Es gibt ein paar Witze, mit denen sich die jüdische Oberschicht Amerikas Luft macht von dem Druck, ihre politische Treue gegenüber Israel beweisen zu müssen. Einen dieser Witze erzählt der Journalist Thomas Friedman: Der sehr religiöse Samuel Goldberg möchte in der Lotterie gewinnen. Jeden Sabbat betet er in der Synagoge: »Herr, ich bin mein Leben lang ein gottesfürchtiger Jude gewesen, kann ich nicht mal in der Lotterie gewinnen?« So geht das über Monate. Goldberg betet immer wieder und hadert: »Herr, was muss ich tun, damit ich endlich gewinne?« Da öffnet sich der Himmel, und hörbar genervt ertönt Gottes Stimme: »Goldberg, halt die Luft an und kauf endlich mal ein Los!«
Friedman erzählt diesen Witz, weil er ihn an das Verhalten von Israelis und Palästinensern erinnert. Beide Seiten fordern und hadern und klagen. Aber keine ist zu einem Zugeständnis bereit, keine will ein Opfer bringen. So war es in all den Jahren seit dem Sechstagekrieg 1967 und selbst in den Jahrzehnten davor. Die Geschichte des Landstreifens Palästina ist voller unerfüllter Versprechungen und zerstörter Hoffnungen. In dem teuflischen Dreiecksverhältnis aus religiösen, ethnischen und staatlichen Identitäten gärt ein schier unlösbarer Konflikt, der seine Ursachen lang vor der israelischen Staatsgründung 1948 hat.

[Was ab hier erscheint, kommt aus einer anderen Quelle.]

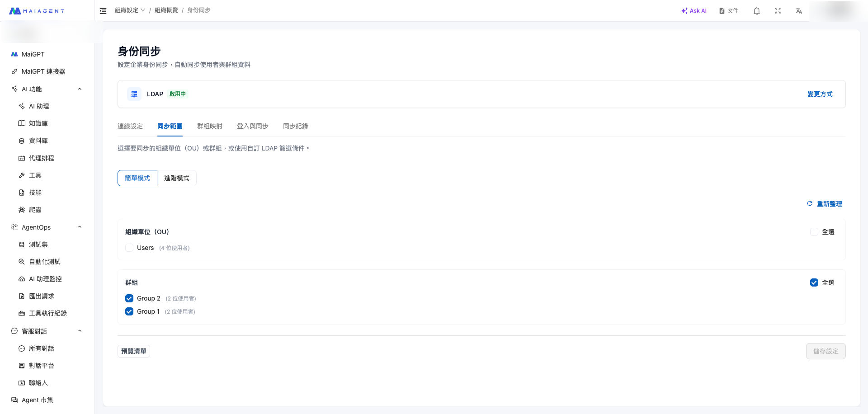Check the Users organization unit checkbox

click(129, 248)
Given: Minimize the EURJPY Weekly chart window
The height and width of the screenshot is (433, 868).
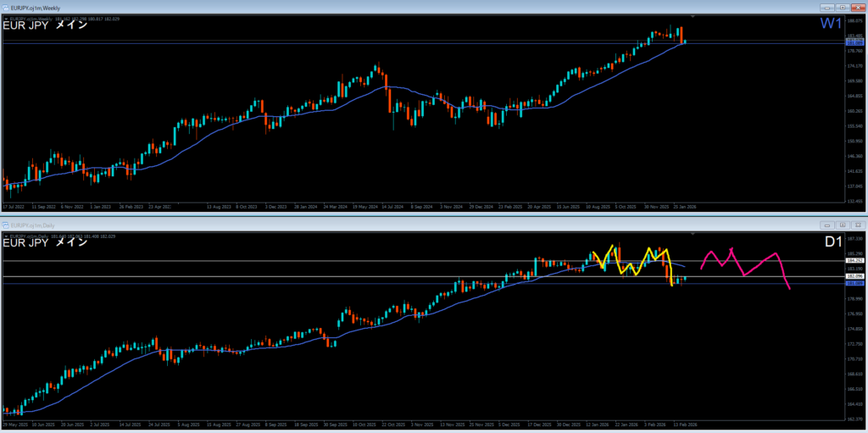Looking at the screenshot, I should tap(826, 7).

Israel und die Palästinenser – das ist ein inzwischen auf die Chiffre Nahostkonflikt zusammengeschrumpftes Beziehungsdrama, dessen globale Bedeutung sich nicht erklären will, wenn man bedenkt, dass in den betroffenen Gebieten nur 5,4 Millionen Juden und 5,2 Millionen Araber leben. Gemessen an anderen Konflikten auf der Welt sind das sehr wenige Menschen. Aber ihr Streit ist so symbolgeladen, so grundsätzlich und so infektiös für andere, dass keine Macht der Welt ihm entkommen kann. Diese Erfahrung hat zuletzt George W. Bush gemacht, der den kleinen Regionalkonflikt ignorieren wollte und einem viel größeren Problem unterordnete. Aber der Nahostkonflikt will nicht weichen, selbst wenn man ihn aufbläst zu einer gewaltigen Auseinandersetzung des Westens mit der islamischen Welt, zumindest ihrem radikalen Teil. Deshalb gilt für jeden US-Präsidenten die Regel: Wenn du nicht zum Konflikt gehst, kommt er zu dir. Denn ungeachtet aller Aussichtslosigkeit und Frustration wird lediglich den USA die Fähigkeit zugetraut, den Konflikt zu beenden, die Hoffnungen der Vertriebenen und der Siedler zu erfüllen, Sicherheit zu garantieren und Vertrauen zu stiften.
Nun also Barack Obama: der Mann, der schon vor Beginn seiner Präsidentschaft mit Erwartungen beladen wurde. Er verdankt seinen kometenhaften Aufstieg und seine hohen Sympathiewerte vor allem einer rhetorischen Begabung, wie sie nur selten anzutreffen ist. Seine Reden sind klar, simpel und ausgewogen. Er benennt Probleme ohne Umschweife, fordert und gibt, zeigt Verständnis für Gefühle, ohne weich zu wirken. Was er sagt, erzeugt einen hohen Grad an Konsens – so auch mit der großen Rede am 4. Juni an der Al-Azhar-Universität in Kairo.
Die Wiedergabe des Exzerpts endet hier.